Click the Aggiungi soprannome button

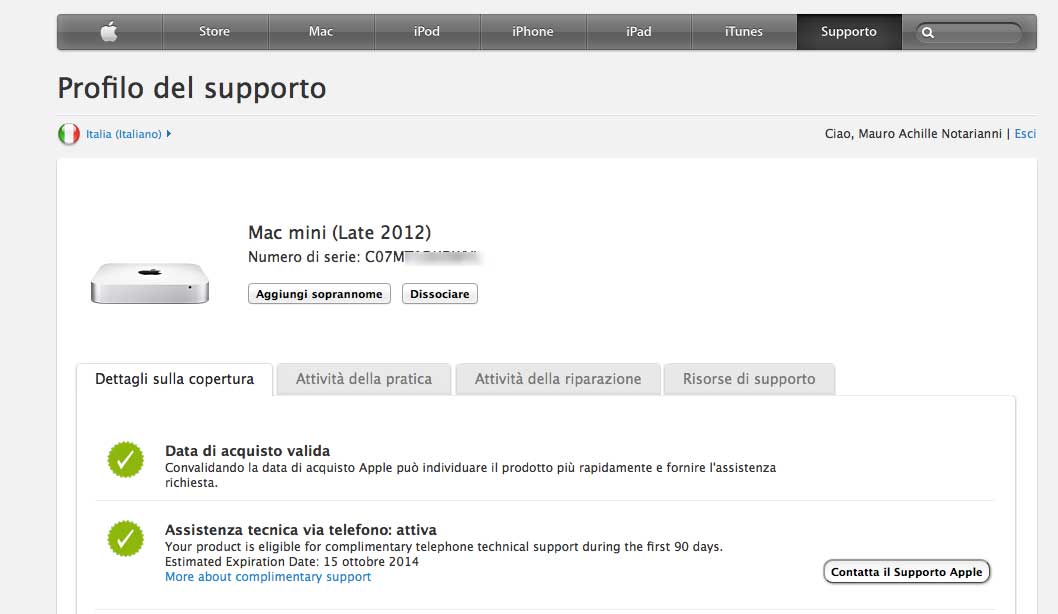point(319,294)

--

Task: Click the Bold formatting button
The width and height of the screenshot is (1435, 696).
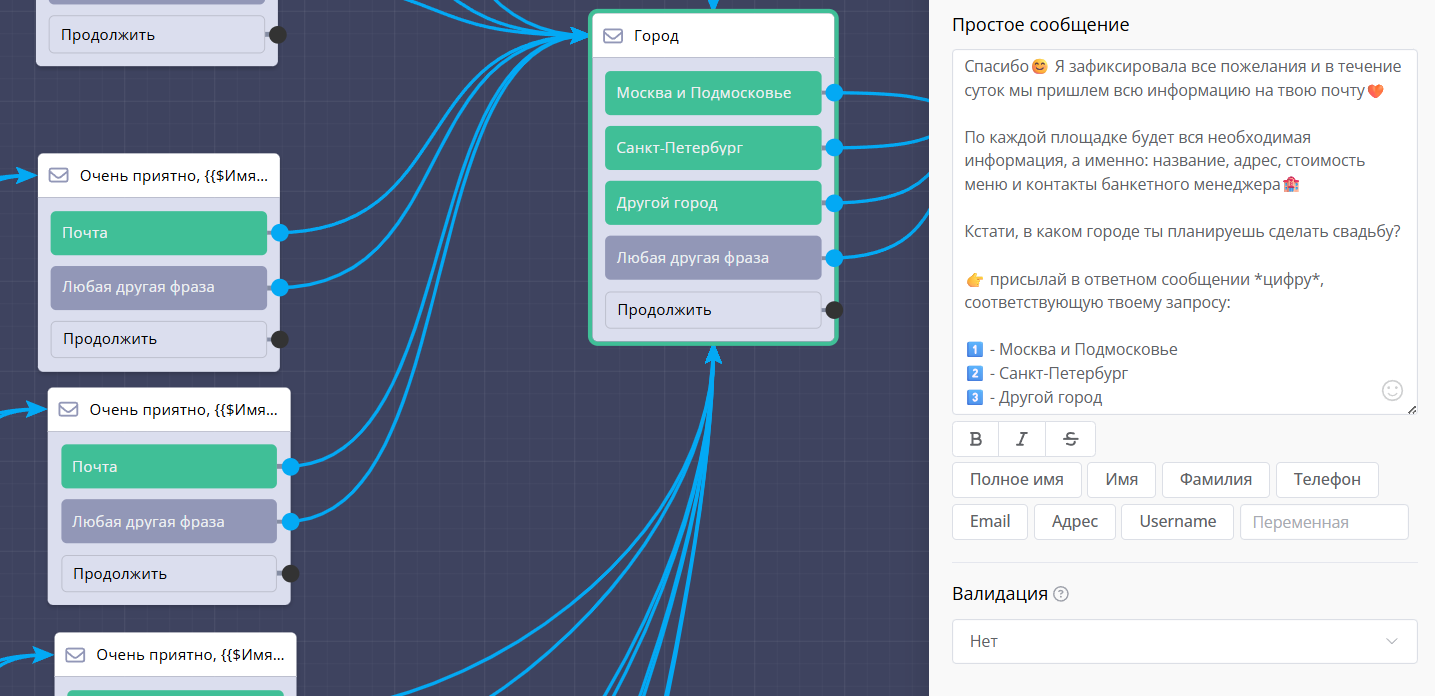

* * *

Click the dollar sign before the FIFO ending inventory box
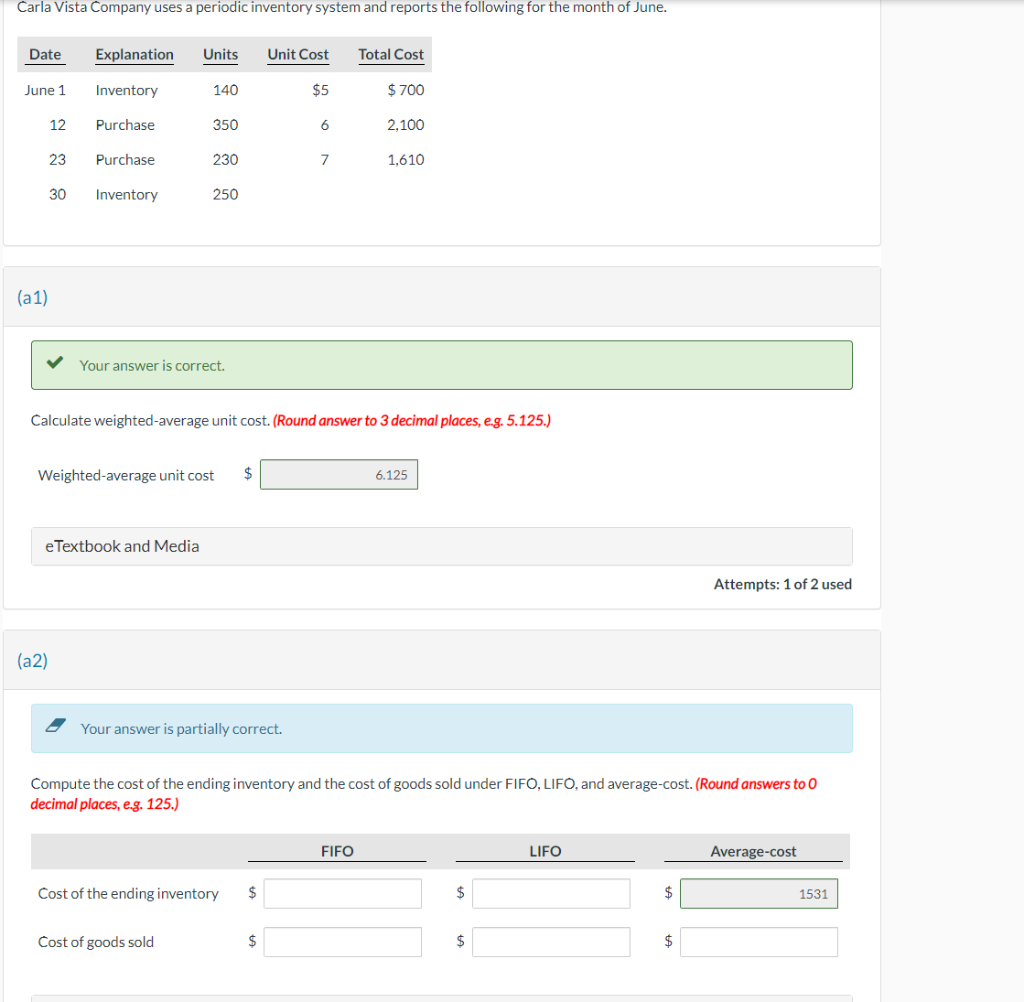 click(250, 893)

| PROBLEM REQUIREMENTS |
Above are the records; print exactly the lines from the line with "Task: Click the Bold formatting button" to the line with "The width and", including both, and nothing else.

| RESULT OF THE TASK |
Task: Click the Bold formatting button
The width and height of the screenshot is (1435, 696).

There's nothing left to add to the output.